### [DATA TO USE]
◇ ◇ ◇ ◇ ◇

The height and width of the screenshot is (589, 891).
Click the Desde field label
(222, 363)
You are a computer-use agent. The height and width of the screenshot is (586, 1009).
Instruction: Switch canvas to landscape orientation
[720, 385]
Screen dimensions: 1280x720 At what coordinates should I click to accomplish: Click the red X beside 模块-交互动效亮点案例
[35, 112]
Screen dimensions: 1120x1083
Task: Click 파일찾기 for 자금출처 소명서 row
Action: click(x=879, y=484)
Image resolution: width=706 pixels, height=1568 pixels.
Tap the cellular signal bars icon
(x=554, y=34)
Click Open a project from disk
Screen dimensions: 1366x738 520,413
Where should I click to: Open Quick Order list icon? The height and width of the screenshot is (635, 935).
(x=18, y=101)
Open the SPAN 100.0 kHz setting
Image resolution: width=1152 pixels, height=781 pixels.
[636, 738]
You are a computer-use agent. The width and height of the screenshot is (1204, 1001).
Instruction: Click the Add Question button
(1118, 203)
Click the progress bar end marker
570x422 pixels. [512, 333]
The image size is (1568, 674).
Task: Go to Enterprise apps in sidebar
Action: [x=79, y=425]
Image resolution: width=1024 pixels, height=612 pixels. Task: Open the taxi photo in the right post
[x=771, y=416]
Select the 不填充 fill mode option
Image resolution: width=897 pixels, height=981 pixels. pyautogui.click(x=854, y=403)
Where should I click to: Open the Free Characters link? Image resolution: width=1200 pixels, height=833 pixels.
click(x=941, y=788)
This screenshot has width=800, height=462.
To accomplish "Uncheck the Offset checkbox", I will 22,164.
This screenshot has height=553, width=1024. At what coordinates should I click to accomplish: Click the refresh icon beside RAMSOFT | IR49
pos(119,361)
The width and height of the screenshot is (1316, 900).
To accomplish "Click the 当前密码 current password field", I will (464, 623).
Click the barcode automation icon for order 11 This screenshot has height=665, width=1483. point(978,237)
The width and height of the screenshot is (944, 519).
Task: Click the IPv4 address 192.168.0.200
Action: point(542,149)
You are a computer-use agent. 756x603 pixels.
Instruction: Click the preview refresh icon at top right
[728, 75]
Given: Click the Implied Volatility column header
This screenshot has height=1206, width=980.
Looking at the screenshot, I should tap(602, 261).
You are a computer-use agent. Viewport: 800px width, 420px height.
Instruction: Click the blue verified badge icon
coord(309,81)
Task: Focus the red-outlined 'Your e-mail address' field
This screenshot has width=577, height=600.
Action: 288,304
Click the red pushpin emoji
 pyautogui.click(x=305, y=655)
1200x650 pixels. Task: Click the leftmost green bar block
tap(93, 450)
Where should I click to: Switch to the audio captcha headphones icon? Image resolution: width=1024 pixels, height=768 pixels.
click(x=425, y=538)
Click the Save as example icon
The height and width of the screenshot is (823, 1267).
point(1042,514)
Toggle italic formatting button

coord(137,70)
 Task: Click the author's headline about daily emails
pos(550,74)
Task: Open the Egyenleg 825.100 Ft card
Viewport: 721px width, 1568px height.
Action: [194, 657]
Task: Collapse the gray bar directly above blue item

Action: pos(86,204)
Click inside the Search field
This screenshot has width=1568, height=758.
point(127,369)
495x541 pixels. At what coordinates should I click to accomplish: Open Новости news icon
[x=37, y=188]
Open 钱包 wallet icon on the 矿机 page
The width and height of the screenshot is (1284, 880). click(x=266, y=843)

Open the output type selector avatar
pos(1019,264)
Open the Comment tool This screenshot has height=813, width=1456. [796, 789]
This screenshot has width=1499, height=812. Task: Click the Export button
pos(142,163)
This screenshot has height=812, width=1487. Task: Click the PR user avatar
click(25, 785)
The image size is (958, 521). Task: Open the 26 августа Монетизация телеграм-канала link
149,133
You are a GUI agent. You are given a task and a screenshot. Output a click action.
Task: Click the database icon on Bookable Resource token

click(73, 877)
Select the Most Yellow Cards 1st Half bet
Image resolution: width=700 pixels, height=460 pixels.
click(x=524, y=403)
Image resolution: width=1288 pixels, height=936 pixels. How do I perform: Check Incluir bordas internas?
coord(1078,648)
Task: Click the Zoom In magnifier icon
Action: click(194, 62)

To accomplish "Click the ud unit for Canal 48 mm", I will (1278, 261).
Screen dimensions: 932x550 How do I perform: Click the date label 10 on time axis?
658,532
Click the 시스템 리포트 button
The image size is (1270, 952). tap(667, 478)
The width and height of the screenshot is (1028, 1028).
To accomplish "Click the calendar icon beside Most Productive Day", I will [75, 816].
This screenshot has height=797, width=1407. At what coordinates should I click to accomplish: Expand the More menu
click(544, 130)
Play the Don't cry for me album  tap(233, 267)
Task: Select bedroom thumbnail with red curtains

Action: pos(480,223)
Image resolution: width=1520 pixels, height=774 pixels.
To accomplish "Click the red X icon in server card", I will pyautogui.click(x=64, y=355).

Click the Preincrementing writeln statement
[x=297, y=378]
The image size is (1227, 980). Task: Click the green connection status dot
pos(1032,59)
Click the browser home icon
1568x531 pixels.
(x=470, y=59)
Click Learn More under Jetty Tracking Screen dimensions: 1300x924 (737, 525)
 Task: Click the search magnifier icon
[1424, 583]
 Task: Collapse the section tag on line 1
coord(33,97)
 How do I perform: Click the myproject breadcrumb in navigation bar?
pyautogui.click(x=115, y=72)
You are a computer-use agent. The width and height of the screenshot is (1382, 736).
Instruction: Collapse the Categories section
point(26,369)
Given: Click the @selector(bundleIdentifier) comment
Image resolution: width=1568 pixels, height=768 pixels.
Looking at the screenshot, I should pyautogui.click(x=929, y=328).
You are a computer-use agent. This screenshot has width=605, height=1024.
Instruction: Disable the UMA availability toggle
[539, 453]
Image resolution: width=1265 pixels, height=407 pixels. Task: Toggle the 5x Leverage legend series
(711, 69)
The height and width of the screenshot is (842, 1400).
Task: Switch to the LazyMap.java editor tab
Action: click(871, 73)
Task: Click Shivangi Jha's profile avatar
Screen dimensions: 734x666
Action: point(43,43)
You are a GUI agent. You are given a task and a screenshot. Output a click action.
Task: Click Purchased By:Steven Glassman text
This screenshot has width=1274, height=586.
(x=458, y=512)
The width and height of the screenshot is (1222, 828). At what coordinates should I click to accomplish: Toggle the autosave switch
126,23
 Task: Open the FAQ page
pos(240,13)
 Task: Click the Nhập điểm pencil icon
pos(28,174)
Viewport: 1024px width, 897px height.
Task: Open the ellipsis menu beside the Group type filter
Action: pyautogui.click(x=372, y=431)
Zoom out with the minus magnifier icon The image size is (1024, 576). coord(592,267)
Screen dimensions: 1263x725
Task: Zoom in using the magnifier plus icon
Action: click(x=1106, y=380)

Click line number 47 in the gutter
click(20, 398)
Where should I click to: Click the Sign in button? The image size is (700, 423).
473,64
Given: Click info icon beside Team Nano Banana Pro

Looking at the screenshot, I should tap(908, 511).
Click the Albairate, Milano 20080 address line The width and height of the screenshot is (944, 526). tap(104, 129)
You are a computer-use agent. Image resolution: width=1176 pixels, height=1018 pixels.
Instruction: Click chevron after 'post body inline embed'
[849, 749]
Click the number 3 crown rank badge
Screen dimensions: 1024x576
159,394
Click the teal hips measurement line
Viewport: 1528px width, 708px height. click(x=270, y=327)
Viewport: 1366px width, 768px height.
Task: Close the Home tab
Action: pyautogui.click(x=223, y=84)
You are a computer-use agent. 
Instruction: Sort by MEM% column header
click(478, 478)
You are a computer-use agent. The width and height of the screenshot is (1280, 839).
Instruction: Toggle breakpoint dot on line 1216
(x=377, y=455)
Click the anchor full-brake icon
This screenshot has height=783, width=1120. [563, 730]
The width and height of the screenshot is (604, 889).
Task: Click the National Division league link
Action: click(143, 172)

◇ ◇ ◇ ◇ ◇

### [WHAT TO PRODUCE]
Please rename "computer-use agent" to "screen navigation assistant" throughout the items above, and change nothing else.

### [EXERCISE SOLUTION]
The height and width of the screenshot is (589, 891).
Click the Desde field label
(222, 363)
You are a screen navigation assistant. The height and width of the screenshot is (586, 1009).
Instruction: Switch canvas to landscape orientation
[720, 385]
Screen dimensions: 1280x720 At what coordinates should I click to accomplish: Click the red X beside 模块-交互动效亮点案例
[35, 112]
Screen dimensions: 1120x1083
Task: Click 파일찾기 for 자금출처 소명서 row
Action: click(x=879, y=484)
Image resolution: width=706 pixels, height=1568 pixels.
Tap the cellular signal bars icon
(x=554, y=34)
Click Open a project from disk
Screen dimensions: 1366x738 520,413
Where should I click to: Open Quick Order list icon? The height and width of the screenshot is (635, 935).
(x=18, y=101)
Open the SPAN 100.0 kHz setting
Image resolution: width=1152 pixels, height=781 pixels.
[636, 738]
You are a screen navigation assistant. The width and height of the screenshot is (1204, 1001).
Instruction: Click the Add Question button
(1118, 203)
Click the progress bar end marker
570x422 pixels. [512, 333]
The image size is (1568, 674).
Task: Go to Enterprise apps in sidebar
Action: [x=79, y=425]
Image resolution: width=1024 pixels, height=612 pixels. Task: Open the taxi photo in the right post
[x=771, y=416]
Select the 不填充 fill mode option
Image resolution: width=897 pixels, height=981 pixels. pyautogui.click(x=854, y=403)
Where should I click to: Open the Free Characters link? Image resolution: width=1200 pixels, height=833 pixels.
click(x=941, y=788)
This screenshot has width=800, height=462.
To accomplish "Uncheck the Offset checkbox", I will 22,164.
This screenshot has height=553, width=1024. At what coordinates should I click to accomplish: Click the refresh icon beside RAMSOFT | IR49
pos(119,361)
The width and height of the screenshot is (1316, 900).
To accomplish "Click the 当前密码 current password field", I will (464, 623).
Click the barcode automation icon for order 11 This screenshot has height=665, width=1483. point(978,237)
The width and height of the screenshot is (944, 519).
Task: Click the IPv4 address 192.168.0.200
Action: point(542,149)
You are a screen navigation assistant. 756x603 pixels.
Instruction: Click the preview refresh icon at top right
[728, 75]
Given: Click the Implied Volatility column header
This screenshot has height=1206, width=980.
Looking at the screenshot, I should tap(602, 261).
You are a screen navigation assistant. Viewport: 800px width, 420px height.
Instruction: Click the blue verified badge icon
coord(309,81)
Task: Focus the red-outlined 'Your e-mail address' field
This screenshot has width=577, height=600.
Action: 288,304
Click the red pushpin emoji
 pyautogui.click(x=305, y=655)
1200x650 pixels. Task: Click the leftmost green bar block
tap(93, 450)
Where should I click to: Switch to the audio captcha headphones icon? Image resolution: width=1024 pixels, height=768 pixels.
click(x=425, y=538)
Click the Save as example icon
The height and width of the screenshot is (823, 1267).
point(1042,514)
Toggle italic formatting button

coord(137,70)
 Task: Click the author's headline about daily emails
pos(550,74)
Task: Open the Egyenleg 825.100 Ft card
Viewport: 721px width, 1568px height.
Action: [194, 657]
Task: Collapse the gray bar directly above blue item

Action: pos(86,204)
Click inside the Search field
This screenshot has width=1568, height=758.
point(127,369)
495x541 pixels. At what coordinates should I click to accomplish: Open Новости news icon
[x=37, y=188]
Open 钱包 wallet icon on the 矿机 page
The width and height of the screenshot is (1284, 880). click(x=266, y=843)

Open the output type selector avatar
pos(1019,264)
Open the Comment tool This screenshot has height=813, width=1456. [796, 789]
This screenshot has width=1499, height=812. Task: Click the Export button
pos(142,163)
This screenshot has height=812, width=1487. Task: Click the PR user avatar
click(25, 785)
The image size is (958, 521). Task: Open the 26 августа Монетизация телеграм-канала link
149,133
You are a GUI agent. You are given a task and a screenshot. Output a click action.
Task: Click the database icon on Bookable Resource token

click(73, 877)
Select the Most Yellow Cards 1st Half bet
Image resolution: width=700 pixels, height=460 pixels.
click(x=524, y=403)
Image resolution: width=1288 pixels, height=936 pixels. How do I perform: Check Incluir bordas internas?
coord(1078,648)
Task: Click the Zoom In magnifier icon
Action: click(194, 62)

To accomplish "Click the ud unit for Canal 48 mm", I will (1278, 261).
Screen dimensions: 932x550 How do I perform: Click the date label 10 on time axis?
658,532
Click the 시스템 리포트 button
The image size is (1270, 952). tap(667, 478)
The width and height of the screenshot is (1028, 1028).
To accomplish "Click the calendar icon beside Most Productive Day", I will [75, 816].
This screenshot has height=797, width=1407. At what coordinates should I click to accomplish: Expand the More menu
click(544, 130)
Play the Don't cry for me album  tap(233, 267)
Task: Select bedroom thumbnail with red curtains

Action: pos(480,223)
Image resolution: width=1520 pixels, height=774 pixels.
To accomplish "Click the red X icon in server card", I will pyautogui.click(x=64, y=355).

Click the Preincrementing writeln statement
[x=297, y=378]
The image size is (1227, 980). Task: Click the green connection status dot
pos(1032,59)
Click the browser home icon
1568x531 pixels.
(x=470, y=59)
Click Learn More under Jetty Tracking Screen dimensions: 1300x924 (737, 525)
 Task: Click the search magnifier icon
[1424, 583]
 Task: Collapse the section tag on line 1
coord(33,97)
 How do I perform: Click the myproject breadcrumb in navigation bar?
pyautogui.click(x=115, y=72)
You are a screen navigation assistant. The width and height of the screenshot is (1382, 736).
Instruction: Collapse the Categories section
point(26,369)
Given: Click the @selector(bundleIdentifier) comment
Image resolution: width=1568 pixels, height=768 pixels.
Looking at the screenshot, I should pyautogui.click(x=929, y=328).
You are a screen navigation assistant. This screenshot has width=605, height=1024.
Instruction: Disable the UMA availability toggle
[539, 453]
Image resolution: width=1265 pixels, height=407 pixels. Task: Toggle the 5x Leverage legend series
(711, 69)
The height and width of the screenshot is (842, 1400).
Task: Switch to the LazyMap.java editor tab
Action: click(871, 73)
Task: Click Shivangi Jha's profile avatar
Screen dimensions: 734x666
Action: point(43,43)
You are a GUI agent. You are given a task and a screenshot. Output a click action.
Task: Click Purchased By:Steven Glassman text
This screenshot has width=1274, height=586.
(x=458, y=512)
The width and height of the screenshot is (1222, 828). At what coordinates should I click to accomplish: Toggle the autosave switch
126,23
 Task: Open the FAQ page
pos(240,13)
 Task: Click the Nhập điểm pencil icon
pos(28,174)
Viewport: 1024px width, 897px height.
Task: Open the ellipsis menu beside the Group type filter
Action: pyautogui.click(x=372, y=431)
Zoom out with the minus magnifier icon The image size is (1024, 576). coord(592,267)
Screen dimensions: 1263x725
Task: Zoom in using the magnifier plus icon
Action: click(x=1106, y=380)

Click line number 47 in the gutter
click(20, 398)
Where should I click to: Click the Sign in button? The image size is (700, 423).
473,64
Given: Click info icon beside Team Nano Banana Pro

Looking at the screenshot, I should tap(908, 511).
Click the Albairate, Milano 20080 address line The width and height of the screenshot is (944, 526). tap(104, 129)
You are a screen navigation assistant. Image resolution: width=1176 pixels, height=1018 pixels.
Instruction: Click chevron after 'post body inline embed'
[849, 749]
Click the number 3 crown rank badge
Screen dimensions: 1024x576
159,394
Click the teal hips measurement line
Viewport: 1528px width, 708px height. click(x=270, y=327)
Viewport: 1366px width, 768px height.
Task: Close the Home tab
Action: pyautogui.click(x=223, y=84)
You are a screen navigation assistant. 
Instruction: Sort by MEM% column header
click(478, 478)
You are a screen navigation assistant. The width and height of the screenshot is (1280, 839).
Instruction: Toggle breakpoint dot on line 1216
(x=377, y=455)
Click the anchor full-brake icon
This screenshot has height=783, width=1120. [563, 730]
The width and height of the screenshot is (604, 889).
Task: Click the National Division league link
Action: click(143, 172)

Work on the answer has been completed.